City staff are raising concerns about a provincial proposal that could allow developers to hire their own independent building inspectors.

In September, the Ministry of Municipal Affairs and Housing released a discussion paper that included a myriad of amendments that could be made to the building code to improve and expedite services.

One of the ideas involves the creation of a “Certified Professionals Program,” wherein architects and engineers would be able to undergo additional training to perform some of the work currently done by city building inspectors.

The ministry said that doing so would ultimately “streamline the permit approval process” while still ensuring “code compliance.”

Toronto’s chief building official, however, is raising concerns about “potential conflicts of interest,” among other issues.
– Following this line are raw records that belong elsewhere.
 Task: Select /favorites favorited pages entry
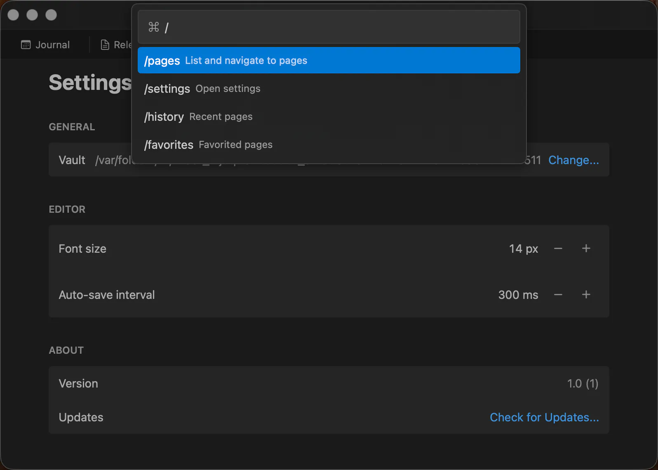coord(329,145)
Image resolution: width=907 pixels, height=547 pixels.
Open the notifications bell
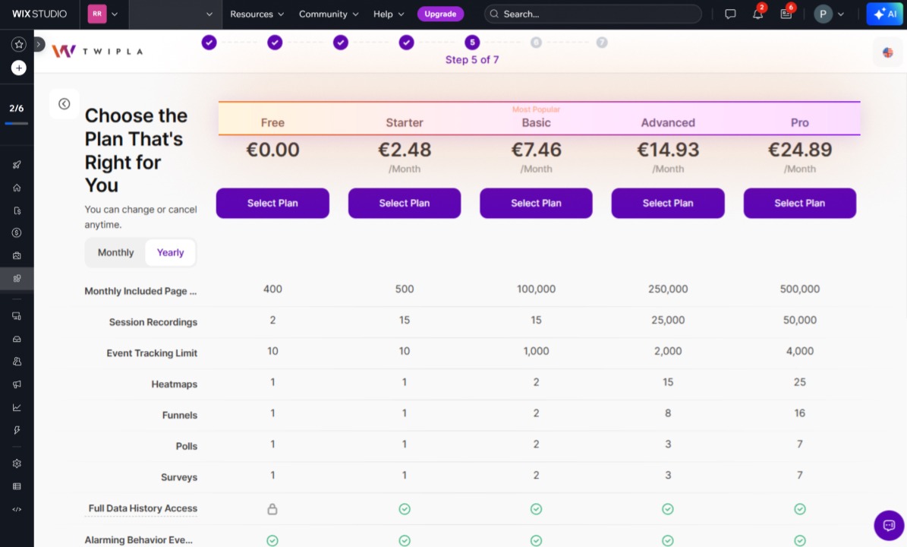click(757, 14)
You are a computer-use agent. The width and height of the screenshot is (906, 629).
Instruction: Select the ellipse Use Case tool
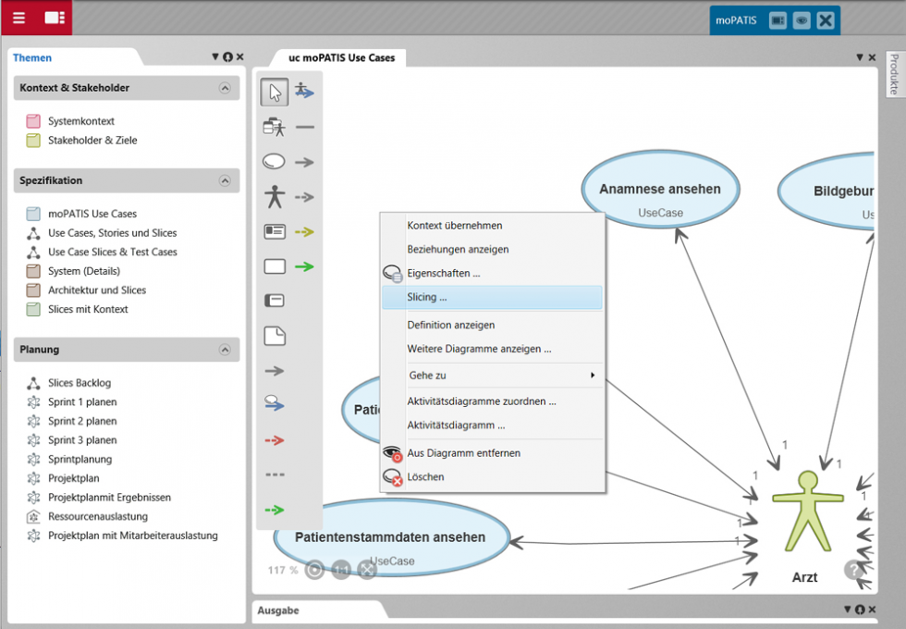tap(274, 161)

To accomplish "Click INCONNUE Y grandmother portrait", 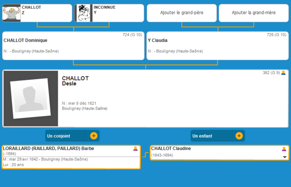I will point(83,13).
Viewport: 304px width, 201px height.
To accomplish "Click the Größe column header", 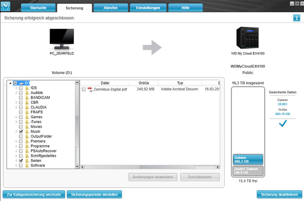I will [x=144, y=83].
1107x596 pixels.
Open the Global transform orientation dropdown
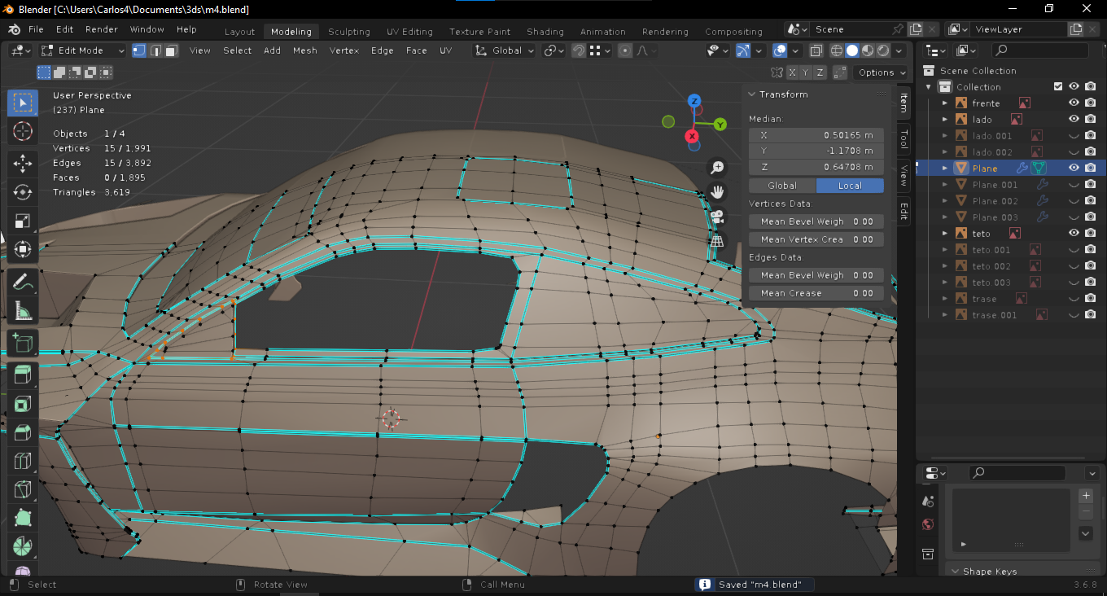click(x=505, y=50)
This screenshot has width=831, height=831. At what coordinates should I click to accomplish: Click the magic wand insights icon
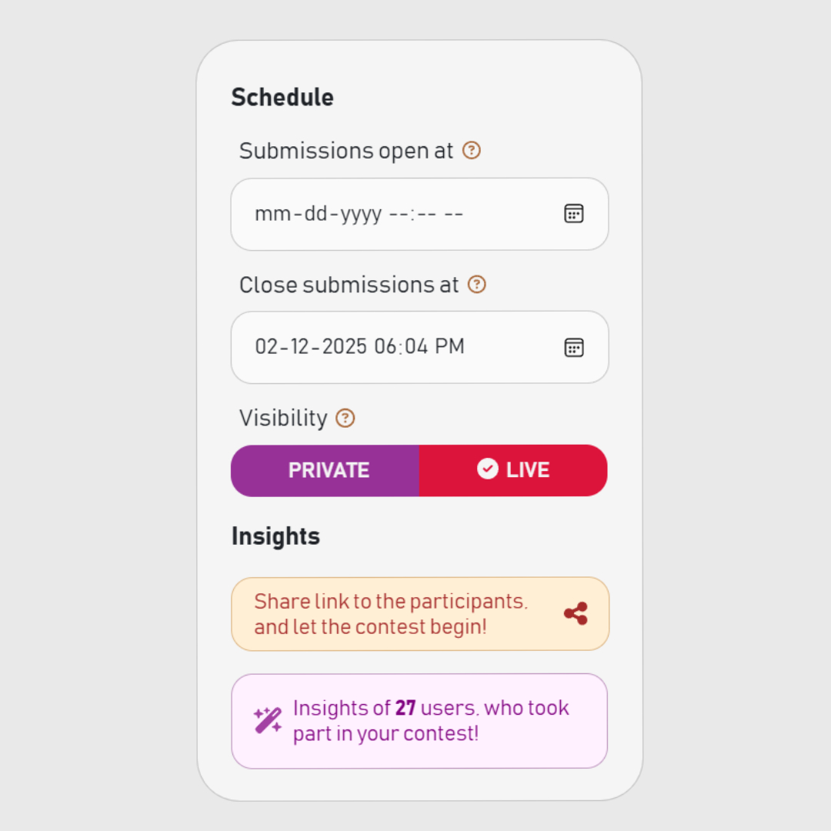(268, 720)
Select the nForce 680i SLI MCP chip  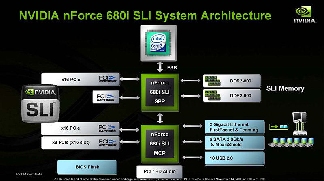pyautogui.click(x=160, y=144)
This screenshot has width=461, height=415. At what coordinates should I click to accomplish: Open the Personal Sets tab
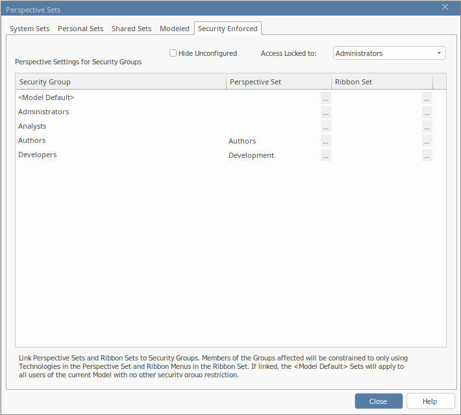pyautogui.click(x=81, y=29)
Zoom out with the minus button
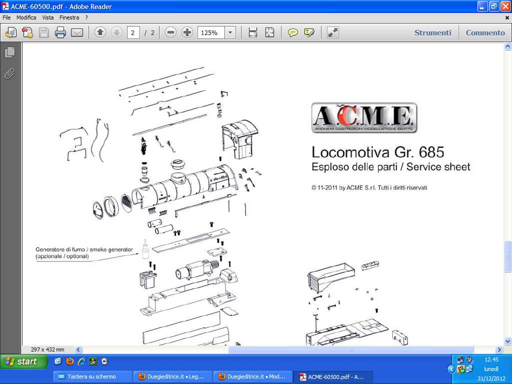The height and width of the screenshot is (384, 512). pyautogui.click(x=171, y=33)
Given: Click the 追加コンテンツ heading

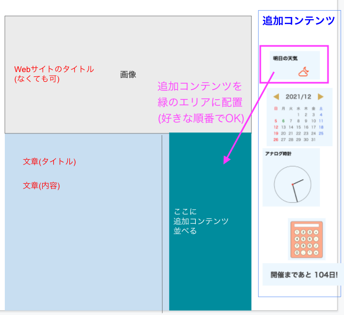Looking at the screenshot, I should pos(299,21).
In a report that will be considered by the city’s planning and housing committee on Wednesday, Will Johnston wrote that he can’t support a program “whereby builders would be allowed through legislation to hire designers to assume the plan review and inspection roles and responsibilities on behalf of municipalities.”

“In the City of Toronto, the public relies on the expertise of our qualified staff for an independent and objective review of construction,” he wrote. “This regulatory oversight by our building inspectors provides the public with assurance that the buildings where they live, work and visit meet all fire and life standard requirements while achieving other code objectives such as environmental protections and accessibility.”
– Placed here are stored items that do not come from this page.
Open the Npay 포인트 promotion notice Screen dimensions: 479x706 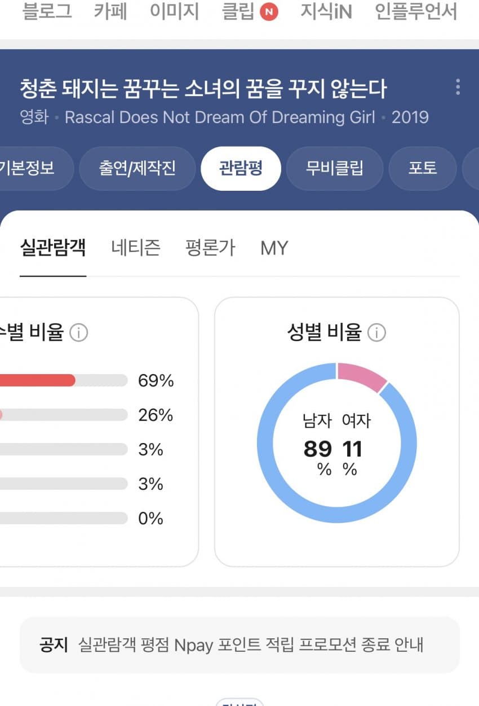[240, 644]
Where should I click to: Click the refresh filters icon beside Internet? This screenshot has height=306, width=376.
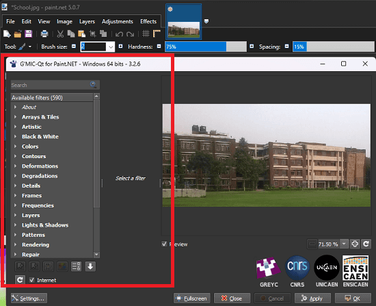[x=20, y=280]
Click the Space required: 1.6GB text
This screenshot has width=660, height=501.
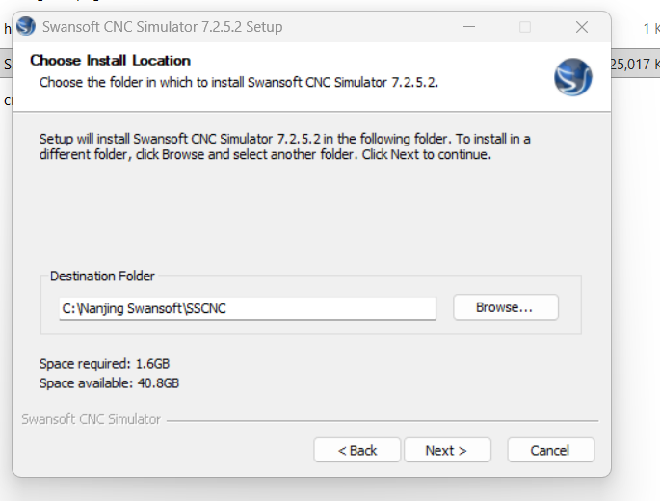click(x=105, y=364)
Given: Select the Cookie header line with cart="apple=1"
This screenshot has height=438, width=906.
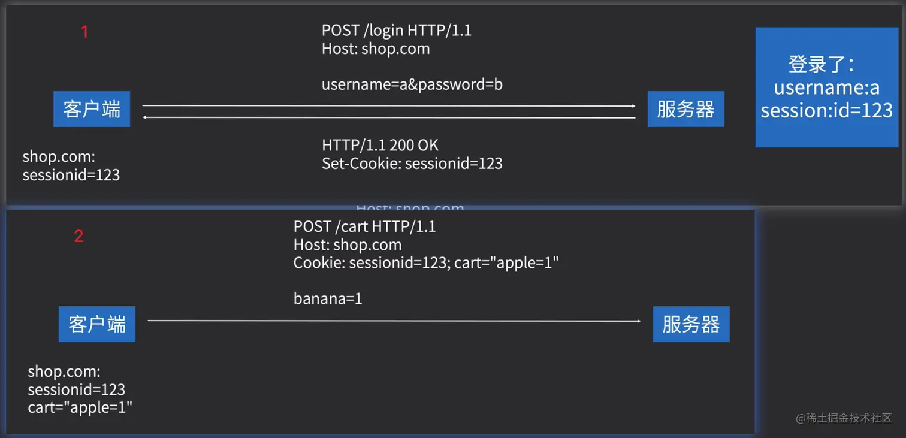Looking at the screenshot, I should pyautogui.click(x=425, y=262).
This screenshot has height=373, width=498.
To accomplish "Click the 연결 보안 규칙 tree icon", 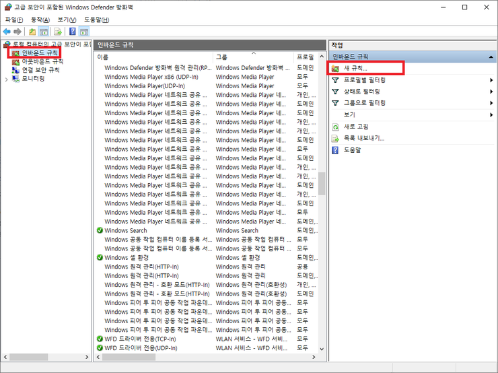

Program is based on similar model in BC

In its discussion paper the ministry said that the “lengthy approval processes” faced by some developers often “delays the construction of buildings, costing them significant time and money.”

It said that the idea of a certified professionals program is based on a similar model in place in Vancouver and Surrey and is in response to calls from some stakeholders "to consider leveraging professional expertise to support building code enforcement."

“Certified professionals could help to promote building innovation(s) and the streamlining of permit approval processes, which, in turn, may reduce permit delays and help protect public health and safety,” the paper notes.

In his report responding to the idea, Johnston pointed out that while certified professionals would have “legal and ethical obligations under their professional act,” there would still be the potential for conflicts of interest, given that they would be hired by the developers.

He goes on to say that rather than handing over the responsibilities currently held by city building inspectors, the province should look at expanding the “the roles and responsibilities of registered professional engineers and architects in Ontario” and “strengthening” the ability of municipalities to rely on them.